1) Food. In the middle of a crisis people can overeat or stop eating, want high-calorie food or only healthy choices. Some people value a freezer full of meals while others don’t want to even heat up a frozen pizza. On top of that, people have dietary restrictions, allergies, and specific preferences. Designate a point person (a close friend that’s not personally involved in the crisis) to coordinate meals, make sure the family is not overwhelmed, and procedures are in place for delivery.

2) Errands/Household Tasks. In the middle of a crisis things like laundry, house-cleaning, picking up kids from summer camp, and remembering to put gas in the car can all feel challenging. People’s brains literally shift into trauma response and the logical part no longer works. Decide one or two things you can offer to do. Be specific (e.g. I can pick up Joe after summer camp and take him out for a snack), and follow through.

3) Attending Events. Going to wakes, court hearings, funerals and memorial celebrations are all important options. Veronica shared with me how difficult it was to plan her aunt’s memorial service only to have very few people show up because “we only knew you, and not your aunt.” Remember the events are for those left behind.

4) Cards/Flowers/Plants/Memorial Donations. These choices bring up lots of opinions. Susie stood in Target reading every sympathy card getting angrier and angrier at the greeting card industry, Peter strongly believed in not sending flowers, and Martha did not agree with the organizations designated for donations.

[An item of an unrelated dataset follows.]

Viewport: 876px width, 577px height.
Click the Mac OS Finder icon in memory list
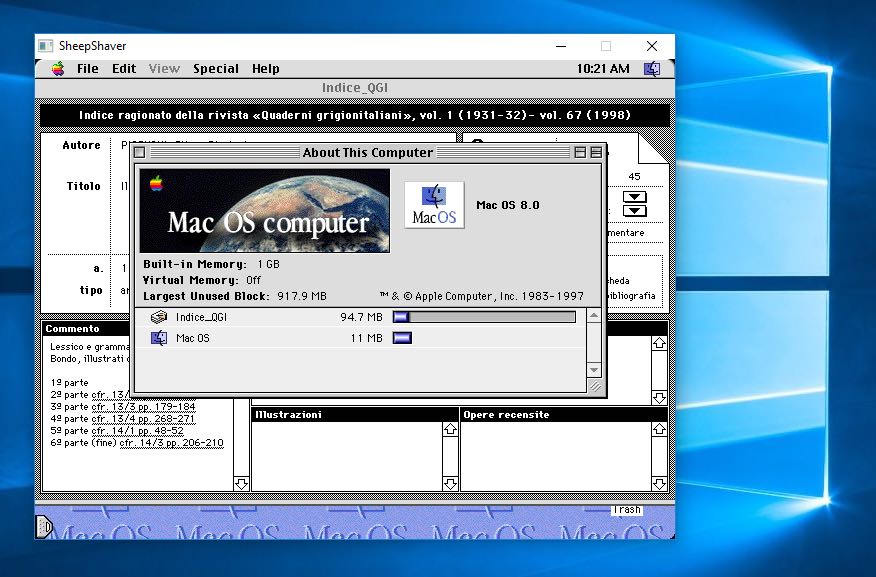coord(159,338)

This is an area where it’s important to make this about your friend, not about you. I’ve had families talk decades later about thoughtful cards or beautiful plants that they still enjoy.

In the end, make sure you take the time to do at least one of these options! I hear over and over again, “I didn’t realize how important it was for people to show up, until it happened to me.” Your card or presence might end up being one of the most important moments for someone.